Effect of the Type of Active Component-Support Interaction on the Low-Temperature Activity of Metal-Oxide Catalysts in CO Oxidation

The Pt-SnOx, Pd-SnOx, and Au-SnOx composite catalysts were synthesized by pulsed laser ablation. The catalyst testing in the CO + O-2 reaction showed that the action of the reaction medium can induce both partial deactivation (Pt-SnOx) and activation (Au-SnOx) of the catalysts. The Pd-SnOx catalyst has a high activity even in the initial state, and the effect of the reaction medium is slight. It was shown that gold and platinum mainly exist in the metallic state, while palladium exists as PdO nanoparticles. Electron transfer between the active component and support particles was detected for the Pt-SnOx and Au-SnOx catalysts. Electron donation effect from the support, enhanced by the action of the reaction medium, was found for Au-SnOx. This effect was assumed to determine the low-temperature activity of the catalyst towards the CO oxidation.

Automated summary

Pt-SnOx, Pd-SnOx, and Au-SnOx composite catalysts were synthesized by pulsed laser ablation. Catalyst testing in the CO + O-2 reaction showed that the action of the reaction medium can induce both partial deactivation (Pt-SnOx) and activation (Au-SnOx) of the catalysts. The Pd-SnOx catalyst has high initial activity and the effect of the reaction medium is slight.

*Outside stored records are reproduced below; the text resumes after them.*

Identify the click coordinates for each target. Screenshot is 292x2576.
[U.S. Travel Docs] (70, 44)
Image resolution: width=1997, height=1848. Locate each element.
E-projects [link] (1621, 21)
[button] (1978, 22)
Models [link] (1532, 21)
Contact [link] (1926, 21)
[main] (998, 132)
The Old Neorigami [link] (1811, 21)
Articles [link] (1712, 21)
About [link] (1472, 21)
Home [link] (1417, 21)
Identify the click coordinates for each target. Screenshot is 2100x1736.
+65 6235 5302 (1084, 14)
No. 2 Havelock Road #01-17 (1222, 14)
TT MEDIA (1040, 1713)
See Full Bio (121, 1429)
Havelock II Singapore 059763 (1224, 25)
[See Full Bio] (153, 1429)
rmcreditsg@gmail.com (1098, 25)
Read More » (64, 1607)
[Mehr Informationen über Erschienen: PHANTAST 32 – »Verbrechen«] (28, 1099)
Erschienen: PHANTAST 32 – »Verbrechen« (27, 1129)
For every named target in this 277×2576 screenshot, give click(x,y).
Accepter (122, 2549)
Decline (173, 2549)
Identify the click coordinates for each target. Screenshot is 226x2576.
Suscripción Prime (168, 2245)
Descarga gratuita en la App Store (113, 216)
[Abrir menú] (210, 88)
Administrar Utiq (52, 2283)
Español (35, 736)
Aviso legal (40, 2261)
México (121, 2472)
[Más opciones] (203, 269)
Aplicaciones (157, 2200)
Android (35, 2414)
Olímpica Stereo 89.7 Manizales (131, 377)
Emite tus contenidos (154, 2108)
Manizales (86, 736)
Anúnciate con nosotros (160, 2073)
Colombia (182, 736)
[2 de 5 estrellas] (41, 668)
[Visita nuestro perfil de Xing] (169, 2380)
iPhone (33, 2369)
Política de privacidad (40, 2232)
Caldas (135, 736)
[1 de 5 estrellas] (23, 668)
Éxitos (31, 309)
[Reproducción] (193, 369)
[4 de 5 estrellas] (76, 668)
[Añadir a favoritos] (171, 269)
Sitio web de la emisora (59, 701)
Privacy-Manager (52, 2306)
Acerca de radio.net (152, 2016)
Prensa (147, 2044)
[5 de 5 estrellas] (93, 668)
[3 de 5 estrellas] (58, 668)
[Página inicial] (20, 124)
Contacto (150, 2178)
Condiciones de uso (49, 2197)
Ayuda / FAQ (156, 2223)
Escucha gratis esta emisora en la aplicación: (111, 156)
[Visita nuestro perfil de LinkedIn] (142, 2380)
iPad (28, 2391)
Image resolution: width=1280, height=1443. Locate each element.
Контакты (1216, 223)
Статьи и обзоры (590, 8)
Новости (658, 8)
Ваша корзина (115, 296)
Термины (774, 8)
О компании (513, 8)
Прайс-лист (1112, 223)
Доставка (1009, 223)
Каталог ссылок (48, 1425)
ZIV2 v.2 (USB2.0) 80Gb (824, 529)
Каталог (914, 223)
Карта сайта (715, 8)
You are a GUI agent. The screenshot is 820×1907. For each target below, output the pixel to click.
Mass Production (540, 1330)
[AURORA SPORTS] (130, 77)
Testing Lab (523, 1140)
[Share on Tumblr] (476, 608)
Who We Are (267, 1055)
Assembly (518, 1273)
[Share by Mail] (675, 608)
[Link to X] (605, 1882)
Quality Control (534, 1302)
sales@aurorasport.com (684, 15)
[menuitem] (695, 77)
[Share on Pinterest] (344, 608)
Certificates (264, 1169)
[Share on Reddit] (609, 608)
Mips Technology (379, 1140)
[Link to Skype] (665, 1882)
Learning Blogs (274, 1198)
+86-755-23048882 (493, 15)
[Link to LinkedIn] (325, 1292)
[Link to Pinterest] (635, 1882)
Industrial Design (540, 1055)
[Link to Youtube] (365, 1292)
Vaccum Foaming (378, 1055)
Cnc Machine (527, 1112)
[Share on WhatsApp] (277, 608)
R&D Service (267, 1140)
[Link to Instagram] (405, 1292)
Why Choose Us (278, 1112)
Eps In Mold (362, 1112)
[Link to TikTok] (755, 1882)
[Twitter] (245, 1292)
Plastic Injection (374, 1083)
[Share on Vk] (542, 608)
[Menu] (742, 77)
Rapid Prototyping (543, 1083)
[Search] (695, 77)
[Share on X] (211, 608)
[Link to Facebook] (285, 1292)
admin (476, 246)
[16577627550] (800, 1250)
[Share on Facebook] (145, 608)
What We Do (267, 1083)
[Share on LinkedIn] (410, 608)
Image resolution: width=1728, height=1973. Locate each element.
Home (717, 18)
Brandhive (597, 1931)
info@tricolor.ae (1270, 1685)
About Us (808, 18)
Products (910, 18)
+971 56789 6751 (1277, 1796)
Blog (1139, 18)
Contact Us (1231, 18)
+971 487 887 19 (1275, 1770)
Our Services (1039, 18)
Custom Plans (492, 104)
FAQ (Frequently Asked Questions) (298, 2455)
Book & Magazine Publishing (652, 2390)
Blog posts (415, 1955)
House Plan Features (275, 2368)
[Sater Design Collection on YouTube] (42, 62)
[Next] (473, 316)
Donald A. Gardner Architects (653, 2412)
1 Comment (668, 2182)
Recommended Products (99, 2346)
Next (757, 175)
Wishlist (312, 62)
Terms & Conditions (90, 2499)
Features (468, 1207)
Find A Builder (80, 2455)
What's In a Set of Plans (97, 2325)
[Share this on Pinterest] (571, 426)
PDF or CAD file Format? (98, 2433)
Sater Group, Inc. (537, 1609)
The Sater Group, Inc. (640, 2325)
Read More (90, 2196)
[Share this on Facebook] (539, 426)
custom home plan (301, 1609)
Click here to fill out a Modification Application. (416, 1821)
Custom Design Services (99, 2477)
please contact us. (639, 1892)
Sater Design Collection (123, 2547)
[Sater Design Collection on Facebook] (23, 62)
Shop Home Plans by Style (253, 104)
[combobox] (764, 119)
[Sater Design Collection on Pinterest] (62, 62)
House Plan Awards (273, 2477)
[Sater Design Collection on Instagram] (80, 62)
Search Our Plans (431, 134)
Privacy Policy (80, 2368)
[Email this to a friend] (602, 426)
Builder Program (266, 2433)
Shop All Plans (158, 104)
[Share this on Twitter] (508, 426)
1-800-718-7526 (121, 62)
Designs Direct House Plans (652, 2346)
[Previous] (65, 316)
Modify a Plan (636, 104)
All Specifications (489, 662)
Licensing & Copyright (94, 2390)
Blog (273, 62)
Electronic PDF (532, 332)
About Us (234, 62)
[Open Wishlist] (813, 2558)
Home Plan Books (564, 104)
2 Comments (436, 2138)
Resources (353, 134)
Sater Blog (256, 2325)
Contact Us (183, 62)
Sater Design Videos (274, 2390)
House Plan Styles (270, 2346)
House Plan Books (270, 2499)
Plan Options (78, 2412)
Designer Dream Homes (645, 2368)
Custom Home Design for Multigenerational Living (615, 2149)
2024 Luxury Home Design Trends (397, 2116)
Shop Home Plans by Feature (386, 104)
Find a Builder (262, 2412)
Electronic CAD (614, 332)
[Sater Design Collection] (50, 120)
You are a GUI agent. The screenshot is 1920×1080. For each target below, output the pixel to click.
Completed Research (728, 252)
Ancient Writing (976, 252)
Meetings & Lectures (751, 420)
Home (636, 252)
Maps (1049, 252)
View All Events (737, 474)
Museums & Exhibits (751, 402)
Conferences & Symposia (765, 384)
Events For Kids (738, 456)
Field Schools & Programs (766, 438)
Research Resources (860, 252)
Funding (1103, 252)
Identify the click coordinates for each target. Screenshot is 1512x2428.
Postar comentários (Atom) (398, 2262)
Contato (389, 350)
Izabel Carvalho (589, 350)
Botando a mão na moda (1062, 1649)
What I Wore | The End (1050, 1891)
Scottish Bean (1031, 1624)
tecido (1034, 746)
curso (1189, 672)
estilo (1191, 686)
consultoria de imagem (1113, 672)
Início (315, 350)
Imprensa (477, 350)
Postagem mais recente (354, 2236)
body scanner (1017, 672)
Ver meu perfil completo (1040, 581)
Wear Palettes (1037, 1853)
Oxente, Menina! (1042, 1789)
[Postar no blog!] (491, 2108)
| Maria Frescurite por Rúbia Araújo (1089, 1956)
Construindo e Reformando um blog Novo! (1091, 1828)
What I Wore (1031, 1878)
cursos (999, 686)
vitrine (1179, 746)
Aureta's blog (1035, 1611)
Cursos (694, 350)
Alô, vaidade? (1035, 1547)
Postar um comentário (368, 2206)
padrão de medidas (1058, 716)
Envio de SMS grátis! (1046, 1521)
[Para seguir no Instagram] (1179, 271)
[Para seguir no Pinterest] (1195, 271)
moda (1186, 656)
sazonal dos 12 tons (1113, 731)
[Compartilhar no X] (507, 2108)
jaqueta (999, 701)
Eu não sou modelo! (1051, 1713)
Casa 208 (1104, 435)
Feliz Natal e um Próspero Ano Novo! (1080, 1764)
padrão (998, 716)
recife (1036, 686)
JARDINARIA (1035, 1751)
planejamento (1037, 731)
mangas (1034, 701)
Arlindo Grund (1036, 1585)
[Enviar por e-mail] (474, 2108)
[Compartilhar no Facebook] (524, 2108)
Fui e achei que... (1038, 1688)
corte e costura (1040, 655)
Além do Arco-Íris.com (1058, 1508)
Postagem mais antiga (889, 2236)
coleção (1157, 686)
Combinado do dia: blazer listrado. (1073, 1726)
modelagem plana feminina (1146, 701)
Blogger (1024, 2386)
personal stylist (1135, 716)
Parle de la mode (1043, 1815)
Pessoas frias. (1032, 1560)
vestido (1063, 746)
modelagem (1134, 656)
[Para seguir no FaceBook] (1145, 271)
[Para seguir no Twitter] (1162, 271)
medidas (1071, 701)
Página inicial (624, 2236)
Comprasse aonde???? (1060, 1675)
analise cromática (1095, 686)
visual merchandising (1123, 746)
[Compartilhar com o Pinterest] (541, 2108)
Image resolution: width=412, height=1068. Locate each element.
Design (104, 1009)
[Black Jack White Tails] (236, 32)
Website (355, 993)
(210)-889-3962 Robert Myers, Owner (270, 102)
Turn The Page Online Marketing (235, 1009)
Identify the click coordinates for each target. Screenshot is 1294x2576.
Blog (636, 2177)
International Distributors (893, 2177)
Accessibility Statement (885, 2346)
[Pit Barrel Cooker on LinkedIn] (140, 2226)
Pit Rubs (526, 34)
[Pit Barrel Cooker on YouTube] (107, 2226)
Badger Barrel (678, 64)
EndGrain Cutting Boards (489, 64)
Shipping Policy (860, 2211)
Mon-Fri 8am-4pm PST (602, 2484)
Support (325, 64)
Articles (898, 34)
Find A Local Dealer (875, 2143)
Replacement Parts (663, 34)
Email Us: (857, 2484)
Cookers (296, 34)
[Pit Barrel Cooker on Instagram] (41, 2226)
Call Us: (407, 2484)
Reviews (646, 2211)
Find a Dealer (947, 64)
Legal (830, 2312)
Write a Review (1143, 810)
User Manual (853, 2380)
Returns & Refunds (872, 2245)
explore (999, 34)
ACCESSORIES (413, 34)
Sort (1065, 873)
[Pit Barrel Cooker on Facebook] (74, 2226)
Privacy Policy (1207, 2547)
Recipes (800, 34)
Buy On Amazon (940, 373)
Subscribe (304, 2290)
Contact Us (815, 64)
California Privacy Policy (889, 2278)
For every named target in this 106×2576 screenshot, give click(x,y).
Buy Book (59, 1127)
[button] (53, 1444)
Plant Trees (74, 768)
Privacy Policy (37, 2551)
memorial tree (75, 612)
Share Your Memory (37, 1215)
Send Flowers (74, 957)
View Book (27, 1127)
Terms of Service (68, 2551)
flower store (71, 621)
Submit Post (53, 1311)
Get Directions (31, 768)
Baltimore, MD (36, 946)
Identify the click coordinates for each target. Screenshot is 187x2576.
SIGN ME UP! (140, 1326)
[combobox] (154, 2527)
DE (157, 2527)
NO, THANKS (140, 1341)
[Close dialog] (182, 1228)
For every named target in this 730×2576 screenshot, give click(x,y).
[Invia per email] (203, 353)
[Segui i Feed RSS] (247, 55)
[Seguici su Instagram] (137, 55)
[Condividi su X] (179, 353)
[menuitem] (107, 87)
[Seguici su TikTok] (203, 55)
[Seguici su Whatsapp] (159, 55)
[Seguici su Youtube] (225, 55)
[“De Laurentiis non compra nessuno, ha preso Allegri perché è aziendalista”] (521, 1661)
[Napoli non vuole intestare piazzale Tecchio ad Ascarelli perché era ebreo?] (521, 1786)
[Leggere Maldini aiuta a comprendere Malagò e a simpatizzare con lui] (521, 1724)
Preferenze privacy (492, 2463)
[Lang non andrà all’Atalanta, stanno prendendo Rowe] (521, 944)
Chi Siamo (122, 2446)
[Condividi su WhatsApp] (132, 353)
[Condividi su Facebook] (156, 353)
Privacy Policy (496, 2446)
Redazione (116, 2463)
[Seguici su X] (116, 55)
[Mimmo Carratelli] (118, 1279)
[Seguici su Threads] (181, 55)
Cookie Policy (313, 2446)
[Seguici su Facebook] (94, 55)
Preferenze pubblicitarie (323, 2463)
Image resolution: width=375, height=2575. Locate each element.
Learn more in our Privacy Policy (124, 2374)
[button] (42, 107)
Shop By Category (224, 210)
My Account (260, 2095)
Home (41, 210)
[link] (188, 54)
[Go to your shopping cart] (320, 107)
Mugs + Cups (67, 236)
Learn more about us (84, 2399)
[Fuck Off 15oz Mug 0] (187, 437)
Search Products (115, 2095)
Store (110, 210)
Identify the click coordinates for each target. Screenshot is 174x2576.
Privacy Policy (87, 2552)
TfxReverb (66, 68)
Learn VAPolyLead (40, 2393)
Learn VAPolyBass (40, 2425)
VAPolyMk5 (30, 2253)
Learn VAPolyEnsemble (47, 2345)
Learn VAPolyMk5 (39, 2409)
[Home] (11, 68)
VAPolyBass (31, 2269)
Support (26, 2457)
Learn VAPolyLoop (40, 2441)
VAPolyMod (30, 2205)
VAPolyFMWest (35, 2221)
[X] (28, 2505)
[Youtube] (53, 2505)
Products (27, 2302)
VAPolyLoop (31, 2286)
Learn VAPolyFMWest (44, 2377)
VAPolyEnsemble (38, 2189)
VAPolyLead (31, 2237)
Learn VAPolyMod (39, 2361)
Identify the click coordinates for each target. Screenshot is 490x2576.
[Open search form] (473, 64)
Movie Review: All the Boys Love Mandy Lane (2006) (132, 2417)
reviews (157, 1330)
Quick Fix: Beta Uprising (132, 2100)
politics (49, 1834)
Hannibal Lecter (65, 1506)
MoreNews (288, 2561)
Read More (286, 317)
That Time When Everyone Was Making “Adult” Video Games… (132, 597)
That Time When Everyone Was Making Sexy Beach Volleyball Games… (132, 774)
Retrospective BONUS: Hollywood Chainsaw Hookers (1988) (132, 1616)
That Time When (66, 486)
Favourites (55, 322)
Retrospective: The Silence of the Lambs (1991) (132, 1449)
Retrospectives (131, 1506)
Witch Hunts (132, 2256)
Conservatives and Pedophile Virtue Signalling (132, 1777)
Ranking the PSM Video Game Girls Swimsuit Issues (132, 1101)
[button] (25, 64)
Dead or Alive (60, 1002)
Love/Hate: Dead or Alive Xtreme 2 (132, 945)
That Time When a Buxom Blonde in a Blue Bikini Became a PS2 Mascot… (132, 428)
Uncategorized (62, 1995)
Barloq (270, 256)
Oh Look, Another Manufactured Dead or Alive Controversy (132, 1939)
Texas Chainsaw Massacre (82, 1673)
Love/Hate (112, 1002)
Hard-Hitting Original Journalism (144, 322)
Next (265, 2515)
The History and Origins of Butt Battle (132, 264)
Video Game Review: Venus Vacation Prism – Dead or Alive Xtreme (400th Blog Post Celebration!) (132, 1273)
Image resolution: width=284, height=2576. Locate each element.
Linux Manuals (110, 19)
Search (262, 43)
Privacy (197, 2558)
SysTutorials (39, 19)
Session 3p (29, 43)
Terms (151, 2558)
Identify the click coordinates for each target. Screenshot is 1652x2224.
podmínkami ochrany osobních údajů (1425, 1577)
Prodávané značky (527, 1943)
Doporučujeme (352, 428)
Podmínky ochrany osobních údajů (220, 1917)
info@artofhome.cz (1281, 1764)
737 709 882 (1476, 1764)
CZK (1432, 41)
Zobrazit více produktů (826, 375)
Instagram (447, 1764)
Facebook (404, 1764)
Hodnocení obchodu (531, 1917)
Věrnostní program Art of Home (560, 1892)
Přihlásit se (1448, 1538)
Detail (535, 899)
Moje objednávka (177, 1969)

Gold and platinum mainly exist in the metallic state, while palladium exists as PdO nanoparticles. Electron transfer between the active component and support particles was detected for Pt-SnOx and Au-SnOx catalysts. The enhanced electron donation effect from the support, under the action of the reaction medium, was found for Au-SnOx, which determines the low-temperature activity of the catalyst towards CO oxidation.